# Simulación de codigo en MPLAB



## jujoramo (Mar 31, 2012)

Buenas noches, estoy con el tema de crear el *.hex en mplab, pero no hay manera, he probado 200 codigos de 200 maneras diferentes, pero no hay manera, siempre error, ahora he hecho este:

#include<16f628a.h>
#fuses INTRC_IO,NOWDT,NOLVP,MCLR,NOPROTECT
#use delay(clock=4000000)
#byte TRISB=0x86
#byte PORTB=0x06


void main(void){
    TRISB=0x00;
    PORTB=0x00;
    do{
        output_high(PIN_B0);
        delay_ms(1000);
        output_low(PIN_B0);
        delay_ms(1000);
    }while(TRUE);    

}

un simple codigo copiado de este foro, he hecho file/new guardado en asm, pasado a source files, sale allí como asm, pego el codigo, pero a la hora de guardar sale siempre error, también lo he probado con el C18 y lo mismo (no se muy bien que es pero tampoco me va)

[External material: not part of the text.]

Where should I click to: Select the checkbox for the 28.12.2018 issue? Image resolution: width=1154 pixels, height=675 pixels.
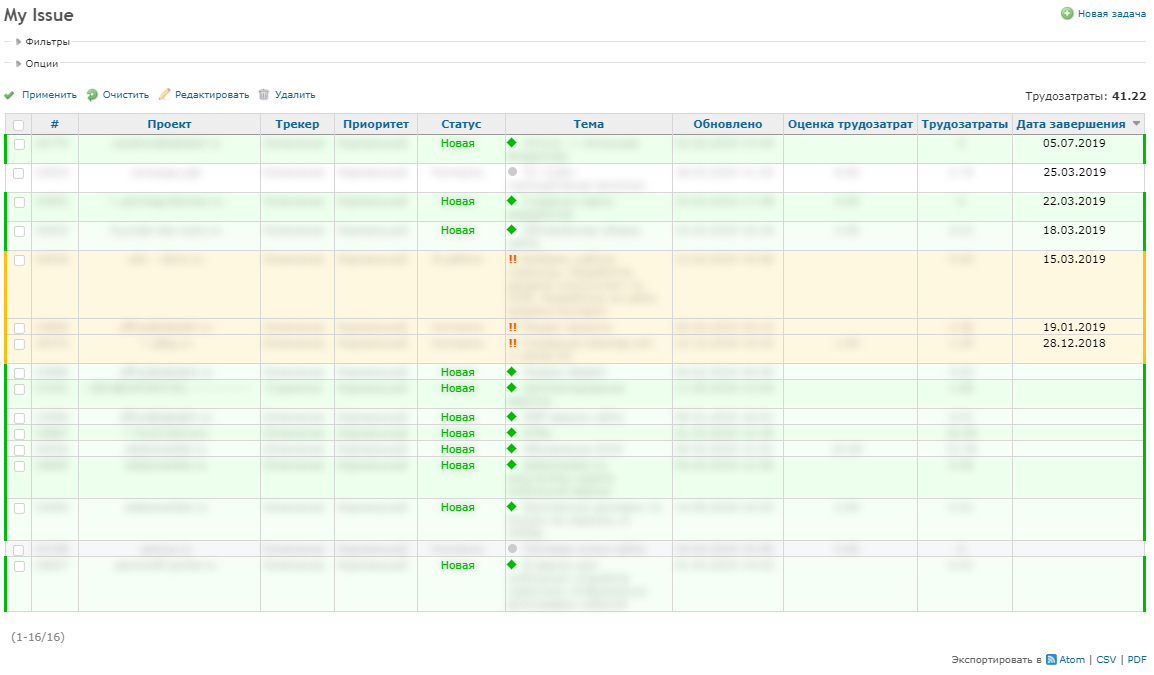pyautogui.click(x=19, y=344)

bueno el tema es que al pasar el codigo anterior y darle a project/built all, me sale error:

----------------------------------------------------------------------
Debug build of project `C:\projectes PICS\002\002_en_mcp.mcp' started.
Language tool versions: MPASMWIN.exe v5.44, mplink.exe v4.42, mplib.exe v4.42
Preprocessor symbol `__DEBUG' is defined.
Sat Mar 31 22:29:28 2012
----------------------------------------------------------------------
Make: The target "C:\projectes PICS\002\002_ams.o" is out of date.
Executing: "C:\Program Files (x86)\Microchip\MPASM Suite\MPASMWIN.exe" /q /p16F628A "002_ams.asm" /l"002_ams.lst" /e"002_ams.err" /o"002_ams.o" /d__DEBUG=1
Error[105] C:\PROJECTES PICS\002\002_AMS.ASM 1 : Cannot open file (Include File "16f628a.h" not found)
Error[122] C:\PROJECTES PICS\002\002_AMS.ASM 2 : Illegal opcode (INTRC_IO)
Error[122] C:\PROJECTES PICS\002\002_AMS.ASM 3 : Illegal opcode (delay)
Error[122] C:\PROJECTES PICS\002\002_AMS.ASM 4 : Illegal opcode (TRISB)
Error[122] C:\PROJECTES PICS\002\002_AMS.ASM 5 : Illegal opcode (PORTB)
Error[122] C:\PROJECTES PICS\002\002_AMS.ASM 8 : Illegal opcode (main)
Warning[207] C:\PROJECTES PICS\002\002_AMS.ASM 9 : Found label after column 1. (TRISB)
Warning[207] C:\PROJECTES PICS\002\002_AMS.ASM 10 : Found label after column 1. (PORTB)
Warning[207] C:\PROJECTES PICS\002\002_AMS.ASM 11 : Found label after column 1. (do)
Error[108] C:\PROJECTES PICS\002\002_AMS.ASM 11 : Illegal character ({)
Warning[207] C:\PROJECTES PICS\002\002_AMS.ASM 12 : Found label after column 1. (output_high)
Error[108] C:\PROJECTES PICS\002\002_AMS.ASM 12 : Illegal character (()
Warning[207] C:\PROJECTES PICS\002\002_AMS.ASM 13 : Found label after column 1. (delay_ms)
Error[108] C:\PROJECTES PICS\002\002_AMS.ASM 13 : Illegal character (()
Warning[207] C:\PROJECTES PICS\002\002_AMS.ASM 14 : Found label after column 1. (output_low)
Error[108] C:\PROJECTES PICS\002\002_AMS.ASM 14 : Illegal character (()
Warning[207] C:\PROJECTES PICS\002\002_AMS.ASM 15 : Found label after column 1. (delay_ms)
Error[108] C:\PROJECTES PICS\002\002_AMS.ASM 15 : Illegal character (()
Error[108] C:\PROJECTES PICS\002\002_AMS.ASM 16 : Illegal character (})
Error[108] C:\PROJECTES PICS\002\002_AMS.ASM 18 : Illegal character (})
Error[129] C:\PROJECTES PICS\002\002_AMS.ASM 19 : Expected (END)
Halting build on first failure as requested.
----------------------------------------------------------------------
Debug build of project `C:\projectes PICS\002\002_en_mcp.mcp' failed.
Language tool versions: MPASMWIN.exe v5.44, mplink.exe v4.42, mplib.exe v4.42
Preprocessor symbol `__DEBUG' is defined.
Sat Mar 31 22:29:30 2012
----------------------------------------------------------------------
BUILD FAILED


muchos error, para algo que creia que era muy sencillo, copiar pegar, simular.... osea me refiero que me esta dando muchos doleres de cabeza ya antes de empezar el mplab.

alguna ayuda de algun samaritano ? 

abro este nuevo post pq ya he probado muchas cosas y no hay manera, nose quizas esta mal el software ? es que nose que puede ser... lo hago todo tal como marcan los tutoriales pero no hay manera, seguro que algo me dejaré pero nose que puede ser.

Muchas gracias de antemano.


----------